Starting on your side place your elbow directly below your shoulder with your legs straight and feet stacked on top of each. Using your free hand push into the ground to help lift the hips up and bring your head back in line with your hips and heels. Your shoulders should be stacked on top of each other parallel to your hips (if this is too difficult start from the knees). The lateral version innervates a lot of spinal stabilizer muscles that get overlooked with flexion based exercises but are critical to good posture and core control.
Anchor an exercise band at chest height when kneeling. On your knees, get to a point where the resistance is difficult to hold with your arms outstretched. Hook your toes to the floor in ankle dorsiflexion with your body perpendicular to the band. Get tall on your knees keeping your hips and shoulders parallel, hold the band in front and extend your arms completely straight pushing out in front of your sternum, count to two before bringing it back in. (There is a lot of rotational force generated, try and resist any movement in the out position.) Although golf is a rotary sport, this exercise stresses the obliques and adds strength and stability to the core in an isometric exercise.

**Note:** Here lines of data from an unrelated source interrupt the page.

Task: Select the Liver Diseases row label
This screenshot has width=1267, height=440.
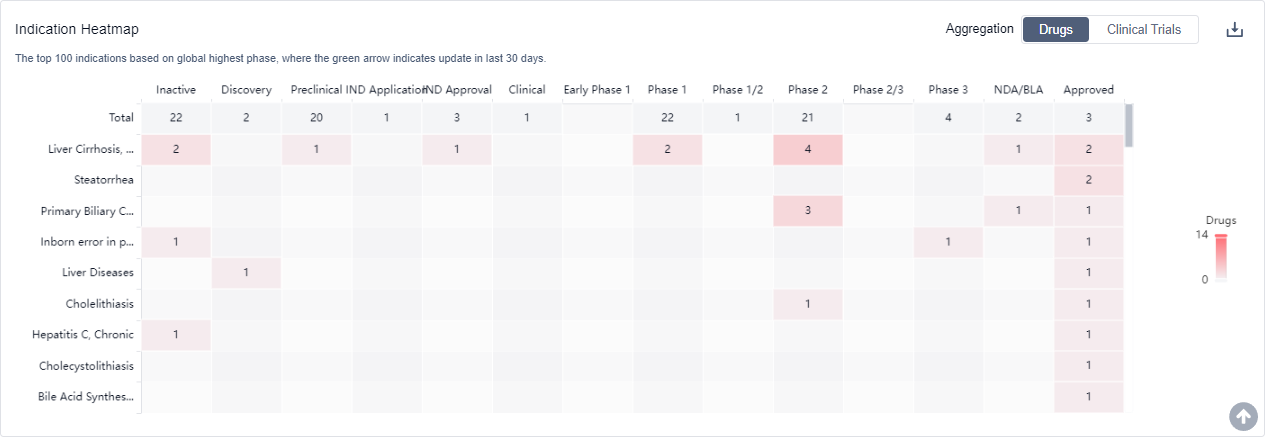Action: [x=98, y=273]
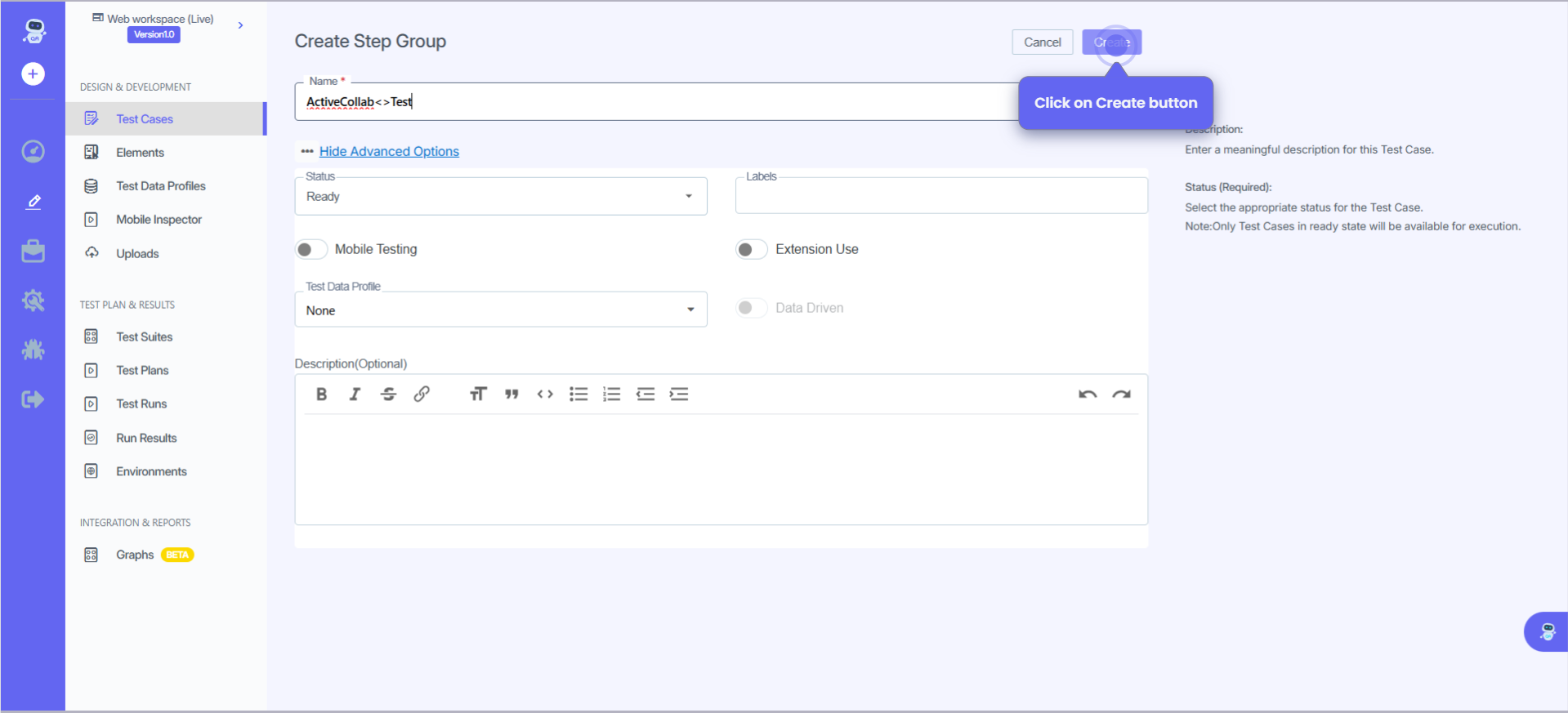Click the Cancel button
Screen dimensions: 1568x713
1042,42
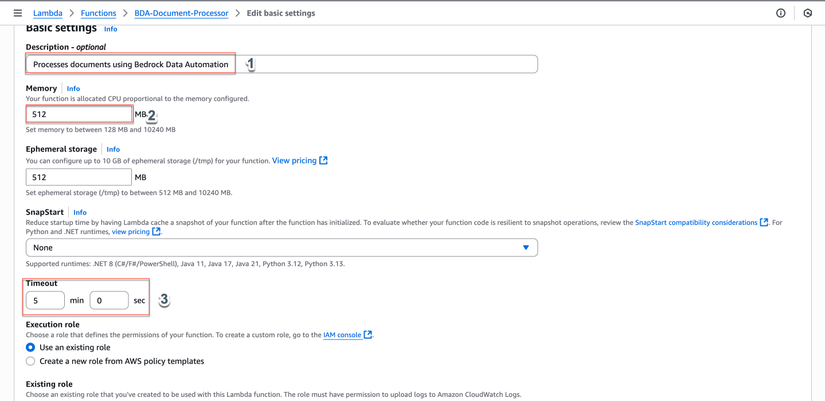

This exercise increases strength for internal and external hip rotation. When you first do this series start with five reps of each; as you master each move focus on the quality of movement (only your top leg should be moving).
Clam Shells: Lay on your side, knees bent at 90 degrees with the bottom of your feet in line with your spine. Lift the knee up and down without movement from the pelvis.
Reverse Clam Shells: Keep your knees together and lift the foot up and down.
Floating Reverse Clam Shells: Lift your top knee to about fist width from the down knee, lower and lift the foot while keeping your knee in this position.
Floating Reverse Clam Shells With Hip Extension: With your thigh in line with your body, bring the knee in line with the upper hip and lift the foot while keeping your knee in this position.
Standing up, hold on to something stationary with your arms outstretched (for beginners use a driver; for intermediates use a long stick; for advanced use nothing). Lift up one foot and place it behind the calf of the standing leg. With your upper body facing forward open your hips so your bent knee is facing to the side; rotate the knee around and across the standing leg to face the other direction. Keep your foot flat on the ground, head up and body as stable as you can. This exercise works balance as well as hip internal and external rotation.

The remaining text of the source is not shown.